Currie Cup final: Five key moments that decided the title
The home side took a fifth minute lead in the game and were never headed, but the Pumas stayed in the hunt.
The Cheetahs and Pumas in action during the Currie Cup final on Saturday afternoon. Picture: Johan Pretorius/Gallo Images
The Cheetahs emerged victorious after a thrilling Currie Cup final against the Pumas at the Free State Stadium in Bloemfontein on Saturday afternoon, clinching a 25-17 win after a thoroughly entertaining back and forth finale.
The home side took a fifth minute lead in the game and were never headed, but the Pumas stayed in the hunt, never allowing the Cheetahs to pull away over the 80 minutes.
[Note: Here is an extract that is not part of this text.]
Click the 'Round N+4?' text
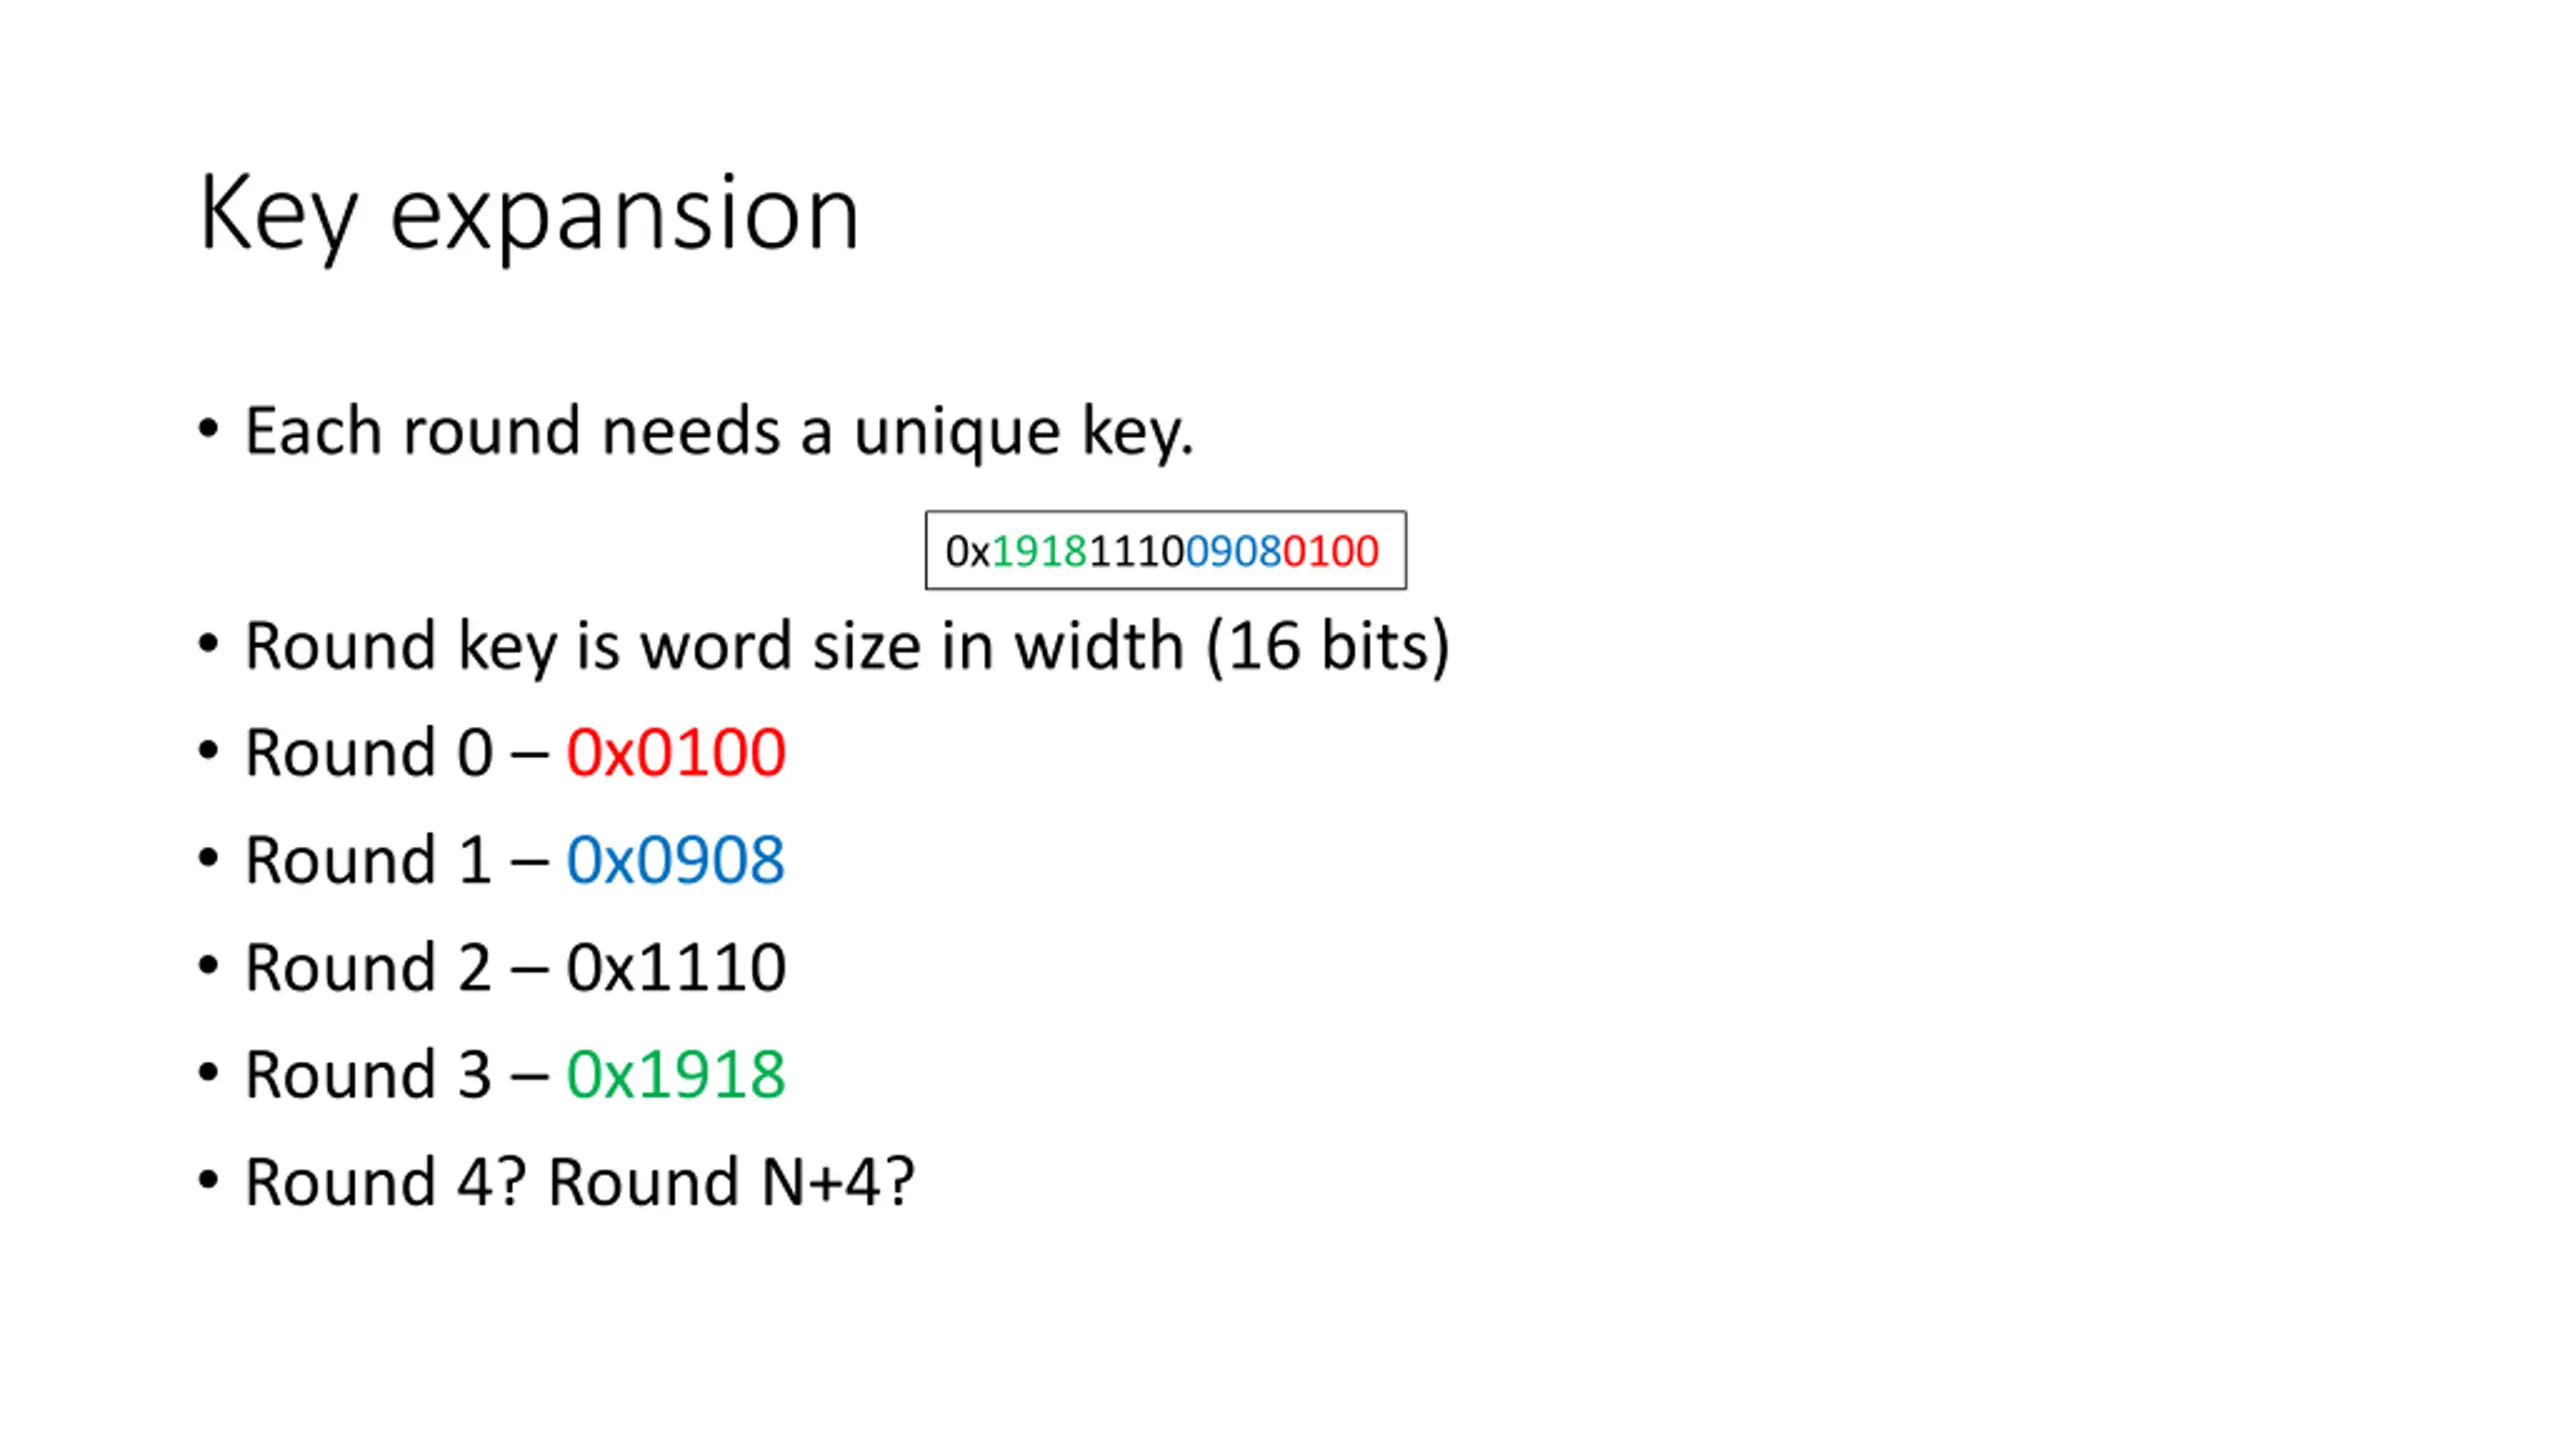 click(732, 1182)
Here are five key moments in the match:
Although they did not lead once in the match, the Pumas’ never-say-die attitude was on full display in the game as they kept the Cheetahs in sight throughout.
Flyhalves Ruan Pienaar and Tinus de Beer traded penalties early on with the teams locked at 6-all after 23 minutes. They then traded unconverted tries to make it 11-all after 32 minutes, but a 37th minute converted try to wing Cohen Jasper gave the home side an 18-11 lead at the break.
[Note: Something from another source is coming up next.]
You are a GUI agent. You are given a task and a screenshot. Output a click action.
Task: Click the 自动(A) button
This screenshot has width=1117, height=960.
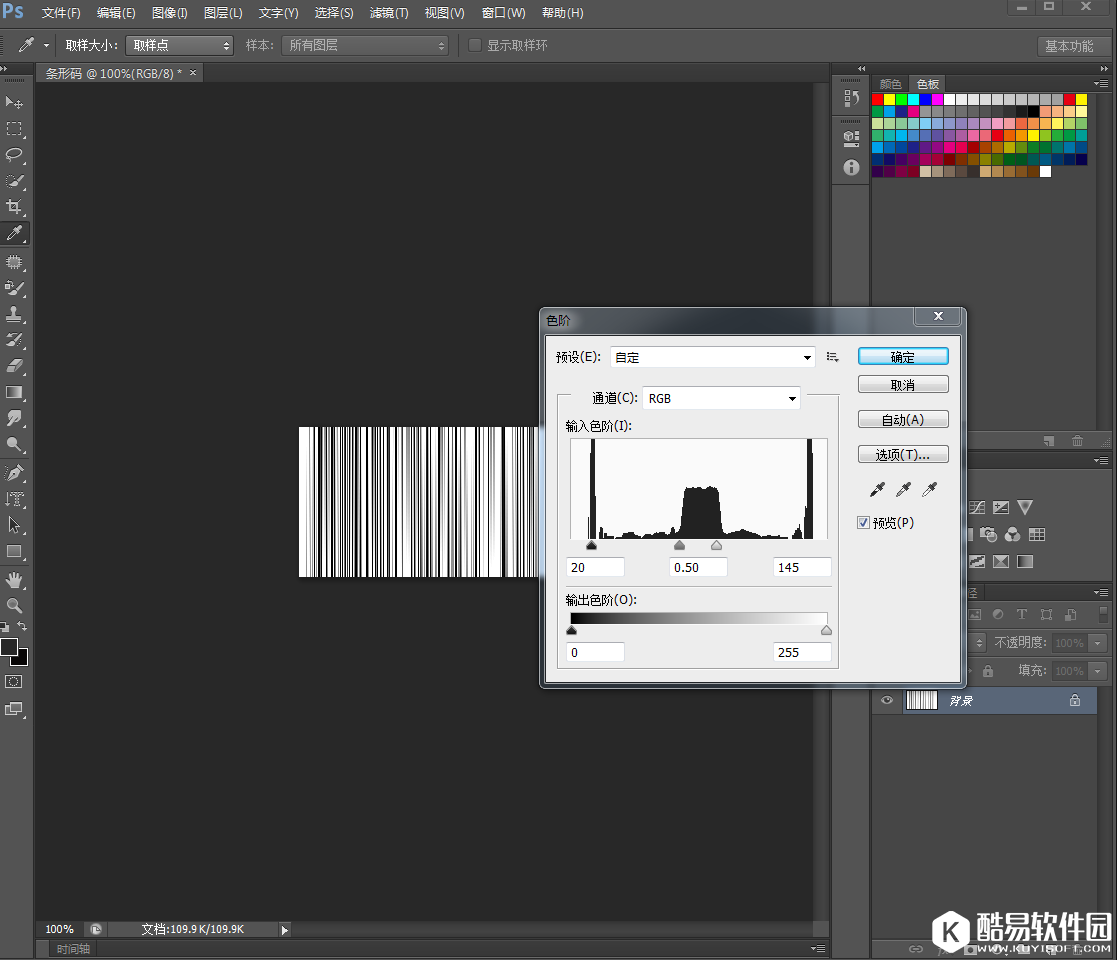pos(902,420)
In the second half De Beer knocked over two early penalties to make it a one point game, but a 51st minute converted score to scrumhalf Rewan Kruger proved decisive in the end.
Strong set piece
The Cheetahs are known for their powerful scrum, but they received a blow heading into the final when experienced loosehead Schalk Ferreira was ruled out of the game due to concussion. That would have given the Pumas a glimmer of hope, however that was squashed out in the match with a strong display from the hosts’ front rankers.
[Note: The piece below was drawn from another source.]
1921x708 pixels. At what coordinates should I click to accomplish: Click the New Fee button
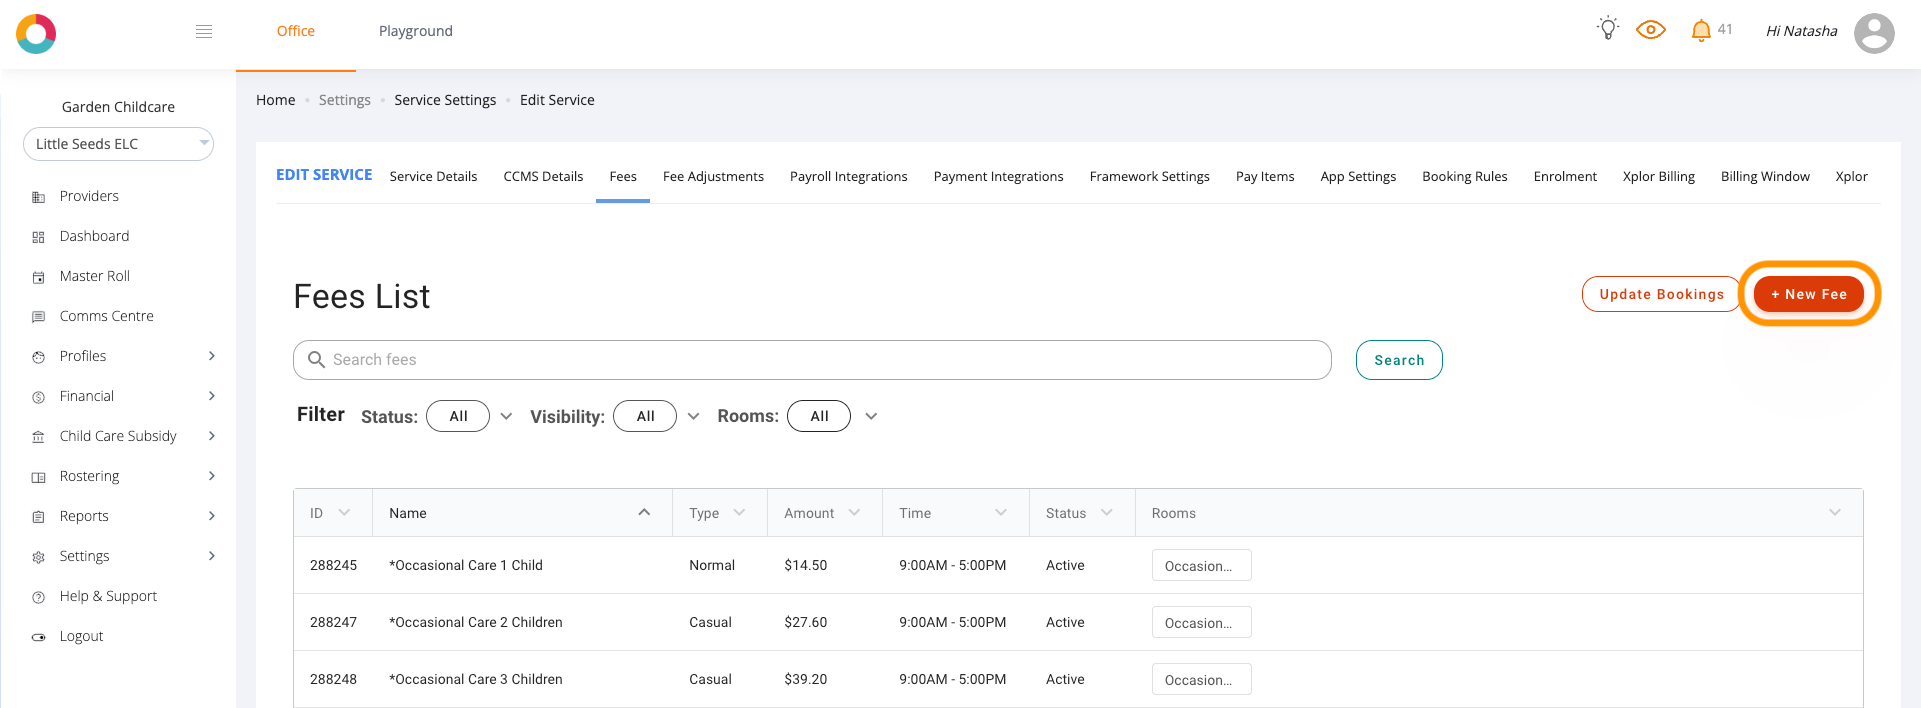tap(1808, 294)
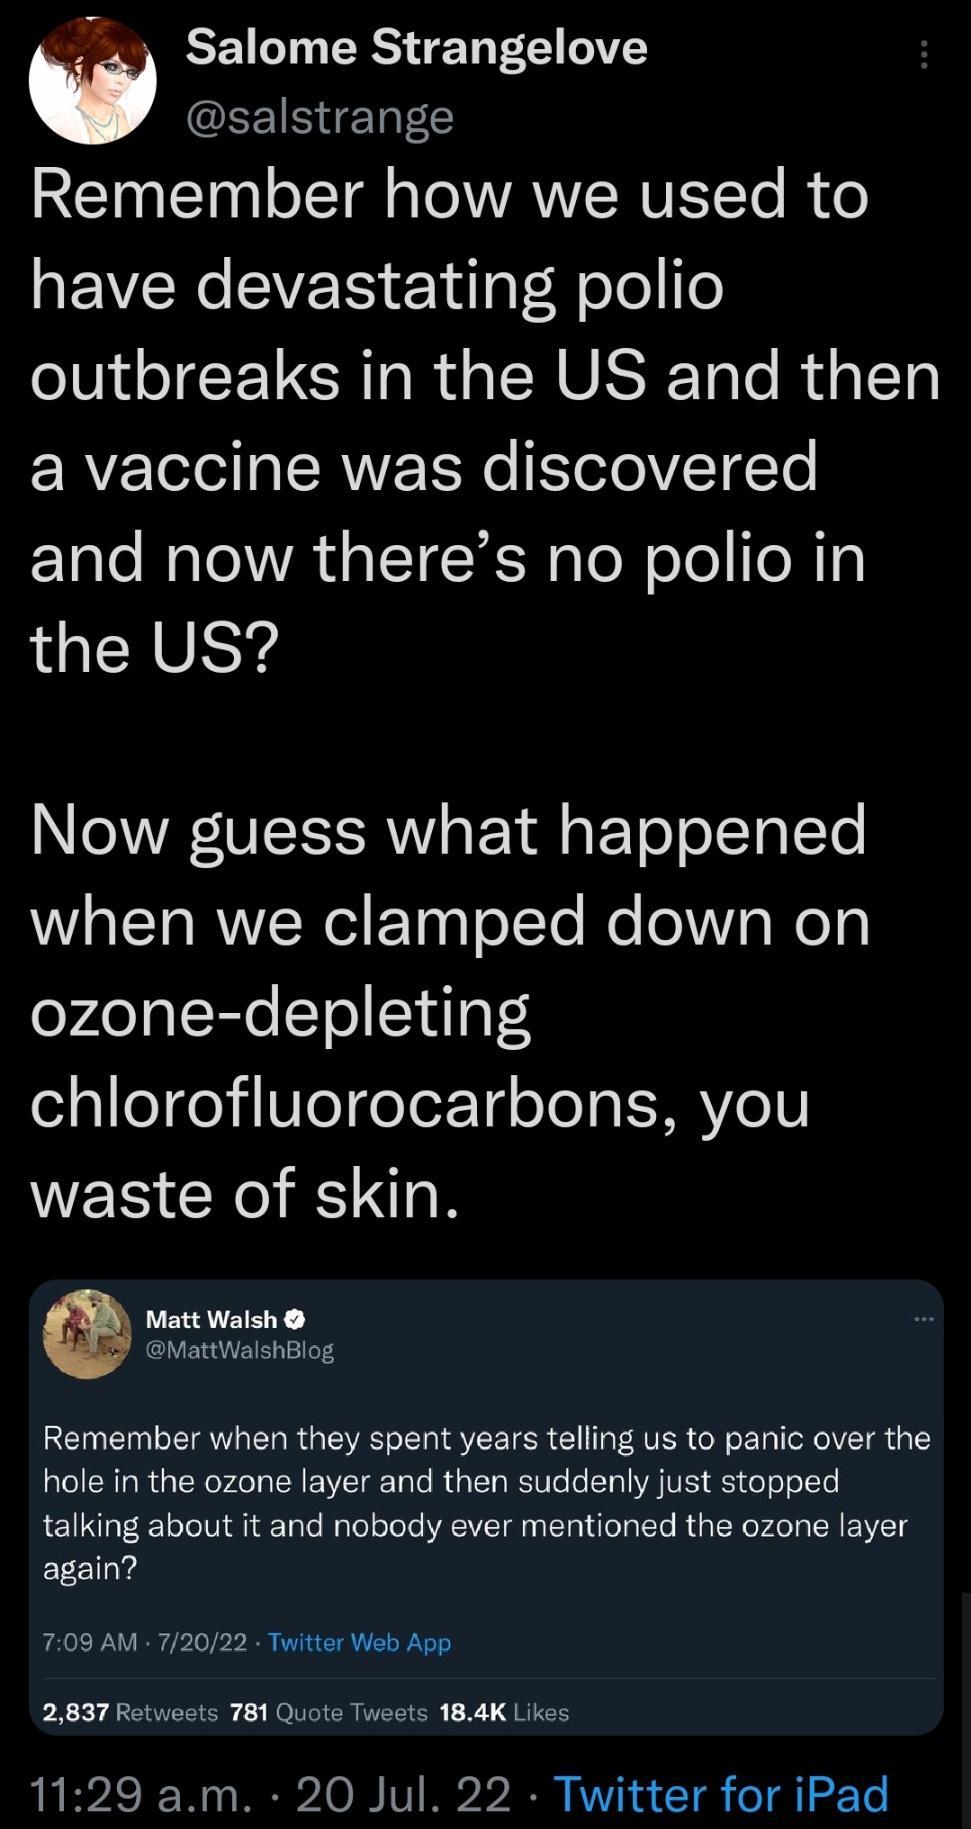
Task: Open the 18.4K Likes list
Action: 502,1712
Although not as dominant as they would have liked, the Cheetahs produced a unblemished performance, with a stable scrum throughout that saw them win all 10 of their put-ins over the match.
Pienaar’s educated boot
Former Springbok stalwart Ruan Pienaar was able to celebrate his contract extension with the union in style with a Currie Cup triumph. Pienaar will most likely retire next season at the age of 40, but showed just how important he is to the team with a superb performance at flyhalf, backing up his man-of-the-match showing against the Bulls last week.
He slotted four of his five shots at goal from the tee, saw an early drop goal attempt come back off the post, and kept the Pumas pinned in their own half with some educated kicking throughout the match.
Maul defence and breakdown dominance
The Cheetahs’ maul defence was a key reason that they came out on top, as they kept the Pumas in check during the game. The Pumas are known to be a strong mauling team, but they were unable to get any purchase on it in the final with the Cheetahs rock solid, not giving them any go forward.
Their dominance at the breakdown was another key part of the game for the home side as they earned a number of penalties at it. The defining moment was also a late steal with the Pumas desperately trying to keep themselves in the game as time ran out.
Late penalty miss
It turned out to be the defining moment in the match, as a late penalty miss from Pumas flyhalf Tinus de Beer kept them more than a converted try behind during the closing moments. His 75th minute shot at goal was his second miss of the night, having nailed four previous penalties while missing a touchline conversion attempt in the first half.
The chance wasn’t massively tough, but it was a bit far out and towards the righthand touchline. But De Beer seemed to have picked up a knock to his knee earlier in the half, which may have contributed to the miss, and the eight point deficit in the final minutes was too much to overcome.